To address this issue, TRC researchers and collaborators created and characterized two publicly available genome-scale human ORF collections: the human ORFeome version 8.1 Entry clone collection, and the Center for Cancer Systems Biology-Broad lentiviral expression library.

Together, the collections comprise 16,172 distinct ORFs mapping to 13,833 genes, with each ORF plasmid derived from a single bacterial colony. Nearly all clones are fully sequenced, the paper states.

Additionally, the collections enable cell-based functional screens because the clones are encoded in a lentiviral expression vector that produces consistent titers and gene expression, and permit delivery to “most cell types.”

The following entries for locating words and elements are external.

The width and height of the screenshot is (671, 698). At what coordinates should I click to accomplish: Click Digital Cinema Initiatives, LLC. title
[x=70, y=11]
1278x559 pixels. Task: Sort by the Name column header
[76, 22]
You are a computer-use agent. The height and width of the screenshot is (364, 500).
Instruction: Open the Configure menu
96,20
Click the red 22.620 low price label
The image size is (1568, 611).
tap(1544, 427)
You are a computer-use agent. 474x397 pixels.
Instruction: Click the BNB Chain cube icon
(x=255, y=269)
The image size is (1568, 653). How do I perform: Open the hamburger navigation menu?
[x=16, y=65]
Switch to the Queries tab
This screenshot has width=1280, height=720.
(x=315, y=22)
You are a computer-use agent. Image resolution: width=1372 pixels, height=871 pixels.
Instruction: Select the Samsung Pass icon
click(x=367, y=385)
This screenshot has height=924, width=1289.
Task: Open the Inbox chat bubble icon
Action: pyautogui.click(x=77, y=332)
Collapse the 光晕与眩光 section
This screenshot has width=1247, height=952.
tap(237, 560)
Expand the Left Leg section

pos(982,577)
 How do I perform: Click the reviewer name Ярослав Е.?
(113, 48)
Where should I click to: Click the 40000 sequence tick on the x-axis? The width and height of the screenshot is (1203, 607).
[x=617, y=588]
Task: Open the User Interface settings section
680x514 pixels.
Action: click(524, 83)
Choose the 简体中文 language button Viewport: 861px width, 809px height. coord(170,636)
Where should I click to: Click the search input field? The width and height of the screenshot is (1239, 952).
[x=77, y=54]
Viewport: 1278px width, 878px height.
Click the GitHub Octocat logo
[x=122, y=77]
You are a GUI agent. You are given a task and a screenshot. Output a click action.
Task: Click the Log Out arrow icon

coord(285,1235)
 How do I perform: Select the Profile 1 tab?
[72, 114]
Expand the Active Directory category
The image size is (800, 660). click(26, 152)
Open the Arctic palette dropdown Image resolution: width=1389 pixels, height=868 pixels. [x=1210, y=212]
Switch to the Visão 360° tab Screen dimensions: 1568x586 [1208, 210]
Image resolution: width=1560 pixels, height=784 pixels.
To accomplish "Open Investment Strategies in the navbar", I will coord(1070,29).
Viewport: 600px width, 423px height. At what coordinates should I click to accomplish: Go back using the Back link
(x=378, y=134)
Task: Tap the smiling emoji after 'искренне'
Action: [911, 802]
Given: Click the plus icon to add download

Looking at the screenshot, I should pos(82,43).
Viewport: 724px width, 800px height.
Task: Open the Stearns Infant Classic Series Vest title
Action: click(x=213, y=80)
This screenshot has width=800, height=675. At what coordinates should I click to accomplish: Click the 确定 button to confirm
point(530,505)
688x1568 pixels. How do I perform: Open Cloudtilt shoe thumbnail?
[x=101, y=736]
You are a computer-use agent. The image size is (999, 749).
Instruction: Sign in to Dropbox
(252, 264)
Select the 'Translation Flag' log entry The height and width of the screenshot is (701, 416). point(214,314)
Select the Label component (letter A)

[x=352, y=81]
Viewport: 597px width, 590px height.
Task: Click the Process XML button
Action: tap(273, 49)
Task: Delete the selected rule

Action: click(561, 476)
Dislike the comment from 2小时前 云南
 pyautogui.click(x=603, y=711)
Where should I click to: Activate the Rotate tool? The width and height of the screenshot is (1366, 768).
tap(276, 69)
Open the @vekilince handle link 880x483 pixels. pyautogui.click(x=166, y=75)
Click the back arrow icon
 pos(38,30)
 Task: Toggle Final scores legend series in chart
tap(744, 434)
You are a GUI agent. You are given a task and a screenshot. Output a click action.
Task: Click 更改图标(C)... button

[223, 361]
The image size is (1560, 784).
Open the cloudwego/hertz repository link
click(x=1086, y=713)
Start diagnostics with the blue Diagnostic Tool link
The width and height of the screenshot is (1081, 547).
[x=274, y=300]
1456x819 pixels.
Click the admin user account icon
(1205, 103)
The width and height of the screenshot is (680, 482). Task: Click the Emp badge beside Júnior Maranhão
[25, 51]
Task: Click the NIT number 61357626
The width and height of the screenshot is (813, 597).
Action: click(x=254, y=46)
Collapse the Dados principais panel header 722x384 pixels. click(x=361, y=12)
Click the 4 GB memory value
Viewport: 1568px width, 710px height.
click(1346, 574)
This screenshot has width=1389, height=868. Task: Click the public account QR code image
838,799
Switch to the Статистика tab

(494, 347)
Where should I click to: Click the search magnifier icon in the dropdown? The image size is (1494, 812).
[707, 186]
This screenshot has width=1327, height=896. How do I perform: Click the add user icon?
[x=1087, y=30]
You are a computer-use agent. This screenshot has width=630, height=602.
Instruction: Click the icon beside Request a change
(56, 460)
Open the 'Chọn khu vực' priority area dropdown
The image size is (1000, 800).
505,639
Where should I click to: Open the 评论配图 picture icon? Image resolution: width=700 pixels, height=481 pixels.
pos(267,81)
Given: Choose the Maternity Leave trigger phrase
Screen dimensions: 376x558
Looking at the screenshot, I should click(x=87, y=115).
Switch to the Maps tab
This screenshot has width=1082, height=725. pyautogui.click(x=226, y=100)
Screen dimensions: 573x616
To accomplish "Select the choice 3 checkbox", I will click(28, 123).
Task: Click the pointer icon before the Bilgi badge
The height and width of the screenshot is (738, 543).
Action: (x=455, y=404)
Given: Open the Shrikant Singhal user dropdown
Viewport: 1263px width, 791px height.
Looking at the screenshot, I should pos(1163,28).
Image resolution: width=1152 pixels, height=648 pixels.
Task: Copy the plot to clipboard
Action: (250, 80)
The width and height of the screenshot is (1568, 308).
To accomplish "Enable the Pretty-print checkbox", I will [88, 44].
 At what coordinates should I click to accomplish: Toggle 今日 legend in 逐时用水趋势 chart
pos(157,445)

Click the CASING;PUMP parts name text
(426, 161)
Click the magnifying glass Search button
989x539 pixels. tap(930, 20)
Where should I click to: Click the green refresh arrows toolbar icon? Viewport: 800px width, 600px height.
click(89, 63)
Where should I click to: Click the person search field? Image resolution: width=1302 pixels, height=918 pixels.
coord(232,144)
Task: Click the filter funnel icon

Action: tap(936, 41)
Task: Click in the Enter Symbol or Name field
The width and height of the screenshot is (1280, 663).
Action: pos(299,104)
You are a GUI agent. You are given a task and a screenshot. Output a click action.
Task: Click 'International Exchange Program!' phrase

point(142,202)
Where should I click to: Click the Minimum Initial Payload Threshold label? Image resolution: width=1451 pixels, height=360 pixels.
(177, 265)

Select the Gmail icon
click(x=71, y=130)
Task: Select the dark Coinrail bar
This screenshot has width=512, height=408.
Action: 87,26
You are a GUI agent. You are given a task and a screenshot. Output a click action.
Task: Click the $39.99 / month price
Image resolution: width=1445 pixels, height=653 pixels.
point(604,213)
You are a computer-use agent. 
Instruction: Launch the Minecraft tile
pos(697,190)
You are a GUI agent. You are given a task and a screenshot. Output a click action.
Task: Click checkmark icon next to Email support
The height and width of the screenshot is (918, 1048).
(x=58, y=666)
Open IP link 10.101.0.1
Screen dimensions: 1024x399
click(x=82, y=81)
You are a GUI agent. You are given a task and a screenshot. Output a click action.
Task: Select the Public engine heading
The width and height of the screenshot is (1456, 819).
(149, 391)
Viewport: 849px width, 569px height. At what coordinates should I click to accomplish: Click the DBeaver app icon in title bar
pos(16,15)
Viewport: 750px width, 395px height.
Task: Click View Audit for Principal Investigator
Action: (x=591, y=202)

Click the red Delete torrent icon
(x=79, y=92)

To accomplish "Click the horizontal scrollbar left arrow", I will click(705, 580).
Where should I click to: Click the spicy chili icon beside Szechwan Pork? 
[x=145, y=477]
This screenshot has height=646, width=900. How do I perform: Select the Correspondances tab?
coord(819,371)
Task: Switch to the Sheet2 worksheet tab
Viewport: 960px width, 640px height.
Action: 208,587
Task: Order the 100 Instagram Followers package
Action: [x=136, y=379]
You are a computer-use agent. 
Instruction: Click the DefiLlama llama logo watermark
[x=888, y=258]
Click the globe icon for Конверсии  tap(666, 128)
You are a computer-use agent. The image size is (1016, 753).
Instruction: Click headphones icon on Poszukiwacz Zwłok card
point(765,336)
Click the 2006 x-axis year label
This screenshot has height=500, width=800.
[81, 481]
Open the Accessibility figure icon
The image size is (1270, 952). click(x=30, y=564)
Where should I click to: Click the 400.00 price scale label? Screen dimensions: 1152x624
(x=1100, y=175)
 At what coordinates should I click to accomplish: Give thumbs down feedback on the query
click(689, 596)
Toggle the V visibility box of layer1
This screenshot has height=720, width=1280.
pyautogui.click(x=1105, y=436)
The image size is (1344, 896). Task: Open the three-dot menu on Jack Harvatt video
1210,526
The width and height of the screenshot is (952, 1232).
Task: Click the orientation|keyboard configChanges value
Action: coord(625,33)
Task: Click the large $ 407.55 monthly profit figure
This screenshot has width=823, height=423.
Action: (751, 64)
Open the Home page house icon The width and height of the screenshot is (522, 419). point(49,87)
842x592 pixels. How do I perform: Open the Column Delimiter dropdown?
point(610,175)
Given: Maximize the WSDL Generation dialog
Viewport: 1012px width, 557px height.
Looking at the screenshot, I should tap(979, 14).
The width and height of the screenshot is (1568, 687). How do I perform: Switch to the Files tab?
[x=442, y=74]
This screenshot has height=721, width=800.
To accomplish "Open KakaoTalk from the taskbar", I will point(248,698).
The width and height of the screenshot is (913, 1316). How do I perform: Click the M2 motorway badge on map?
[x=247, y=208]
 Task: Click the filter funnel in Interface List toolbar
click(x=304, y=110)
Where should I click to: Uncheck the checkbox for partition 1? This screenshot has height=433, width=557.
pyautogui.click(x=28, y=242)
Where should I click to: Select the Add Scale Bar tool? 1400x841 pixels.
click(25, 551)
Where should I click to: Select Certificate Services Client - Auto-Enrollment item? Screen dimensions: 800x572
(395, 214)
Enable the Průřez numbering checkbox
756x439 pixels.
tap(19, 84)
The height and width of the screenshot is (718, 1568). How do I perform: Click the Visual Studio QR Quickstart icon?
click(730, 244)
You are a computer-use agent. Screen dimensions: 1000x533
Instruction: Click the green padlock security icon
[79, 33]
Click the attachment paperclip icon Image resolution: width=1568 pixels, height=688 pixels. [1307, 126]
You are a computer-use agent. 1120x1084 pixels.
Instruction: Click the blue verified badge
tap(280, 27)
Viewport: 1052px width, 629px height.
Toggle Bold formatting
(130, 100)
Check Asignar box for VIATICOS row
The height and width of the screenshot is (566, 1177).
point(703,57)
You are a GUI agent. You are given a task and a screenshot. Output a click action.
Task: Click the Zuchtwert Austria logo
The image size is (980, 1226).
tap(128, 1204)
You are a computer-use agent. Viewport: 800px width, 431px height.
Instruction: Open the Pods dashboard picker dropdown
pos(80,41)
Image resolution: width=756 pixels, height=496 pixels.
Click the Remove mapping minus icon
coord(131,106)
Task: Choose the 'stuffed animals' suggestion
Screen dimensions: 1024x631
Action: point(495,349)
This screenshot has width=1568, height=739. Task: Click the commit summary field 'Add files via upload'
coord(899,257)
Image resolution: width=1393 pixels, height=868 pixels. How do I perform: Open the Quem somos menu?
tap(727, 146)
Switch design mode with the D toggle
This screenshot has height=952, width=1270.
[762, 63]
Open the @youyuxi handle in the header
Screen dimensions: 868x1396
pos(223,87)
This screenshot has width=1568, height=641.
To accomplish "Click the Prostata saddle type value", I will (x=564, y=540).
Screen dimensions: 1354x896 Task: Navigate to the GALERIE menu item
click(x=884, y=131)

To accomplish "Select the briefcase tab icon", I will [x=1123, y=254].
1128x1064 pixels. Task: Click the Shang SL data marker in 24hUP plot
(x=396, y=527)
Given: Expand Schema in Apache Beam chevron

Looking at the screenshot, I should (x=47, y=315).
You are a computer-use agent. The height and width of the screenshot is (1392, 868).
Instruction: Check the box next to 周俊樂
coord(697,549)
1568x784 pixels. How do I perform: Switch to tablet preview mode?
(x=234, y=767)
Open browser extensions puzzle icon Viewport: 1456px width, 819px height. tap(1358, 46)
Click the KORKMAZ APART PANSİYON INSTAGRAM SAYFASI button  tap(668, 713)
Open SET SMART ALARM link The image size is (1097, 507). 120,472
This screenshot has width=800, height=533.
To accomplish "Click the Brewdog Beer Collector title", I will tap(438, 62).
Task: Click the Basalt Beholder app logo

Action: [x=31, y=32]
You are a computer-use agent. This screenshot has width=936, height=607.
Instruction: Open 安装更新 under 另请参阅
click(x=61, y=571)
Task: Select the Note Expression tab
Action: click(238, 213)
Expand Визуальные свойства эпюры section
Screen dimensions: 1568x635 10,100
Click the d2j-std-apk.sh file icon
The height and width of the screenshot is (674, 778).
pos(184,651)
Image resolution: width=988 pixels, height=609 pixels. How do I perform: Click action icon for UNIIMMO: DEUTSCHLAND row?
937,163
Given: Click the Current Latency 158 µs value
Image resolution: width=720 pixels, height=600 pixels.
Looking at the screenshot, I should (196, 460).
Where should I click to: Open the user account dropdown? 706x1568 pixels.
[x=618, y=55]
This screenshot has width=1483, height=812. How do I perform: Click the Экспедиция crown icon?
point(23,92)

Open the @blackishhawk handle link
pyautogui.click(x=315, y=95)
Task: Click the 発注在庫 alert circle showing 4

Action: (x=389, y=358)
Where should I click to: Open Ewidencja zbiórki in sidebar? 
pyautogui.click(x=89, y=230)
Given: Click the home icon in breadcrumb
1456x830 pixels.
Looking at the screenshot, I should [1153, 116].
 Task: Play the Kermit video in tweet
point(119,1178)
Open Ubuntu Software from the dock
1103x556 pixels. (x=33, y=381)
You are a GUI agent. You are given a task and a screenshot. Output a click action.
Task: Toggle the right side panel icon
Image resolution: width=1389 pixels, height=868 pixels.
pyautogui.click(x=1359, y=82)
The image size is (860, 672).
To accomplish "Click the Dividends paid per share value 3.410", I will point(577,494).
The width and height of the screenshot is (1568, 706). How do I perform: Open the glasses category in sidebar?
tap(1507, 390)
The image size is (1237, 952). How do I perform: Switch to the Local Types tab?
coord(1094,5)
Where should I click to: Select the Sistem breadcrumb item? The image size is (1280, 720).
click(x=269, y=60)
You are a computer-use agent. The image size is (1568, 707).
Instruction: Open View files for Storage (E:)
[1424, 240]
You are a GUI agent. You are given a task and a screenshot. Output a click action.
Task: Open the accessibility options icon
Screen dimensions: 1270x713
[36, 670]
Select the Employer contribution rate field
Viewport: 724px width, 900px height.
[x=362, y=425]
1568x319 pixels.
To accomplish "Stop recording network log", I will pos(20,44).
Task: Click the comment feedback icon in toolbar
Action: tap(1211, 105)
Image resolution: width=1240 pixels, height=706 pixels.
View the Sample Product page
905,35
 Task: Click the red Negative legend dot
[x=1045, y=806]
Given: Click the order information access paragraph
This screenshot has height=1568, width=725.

The collections were assembled in four phases, the first of which included an expansion of previous collections to 19,281 ORFs in polyclonal format largely using existing protocols, according to the paper. Clonal plasmid isolates were then derived from single bacterial colonies and sequenced, with the resultant data being used to chose clones for inclusion in hORFeome V8.1. Lastly, the clones were transferred to a lentiviral expression vector to create the CCSB-Broad lentiviral expression library.

“To estimate the accuracy of the final collection of expression vectors, we end-read sequenced 325 colonies and confirmed 98.2 percent accurate transfers,” the paper's authors wrote. “The utility of this resource for systematic functional genomic screens in mammalian cells is illustrated by recent results from a screen of a pilot subset
of this collection, which identified new mediators of resistance to Raf inhibition in melanoma.

“Additional pilot experiments confirmed that this resource enables other readouts including immunofluorescence,” they added.

Overall, the TRC team created what they call the “most fully sequenced, flexible, and annotated version of the human ORFeome to date.”

They noted that the entire collection, comprising both source and lentivirus vector-expression clones, is freely available through the ORFeome Collaboration, an alliance between industry and academia founded to provide unrestricted access to fully sequence-validated full-ORF human cDNA clones.

“We anticipate that these collections will greatly facilitate the systematic functional assessment of human genes that mediate cellular phenotypes,” they concluded.

In addition to the Broad, researchers from the Dana-Farber Cancer Institute and Harvard Medical School contributed to the research appearing in Nature Methods.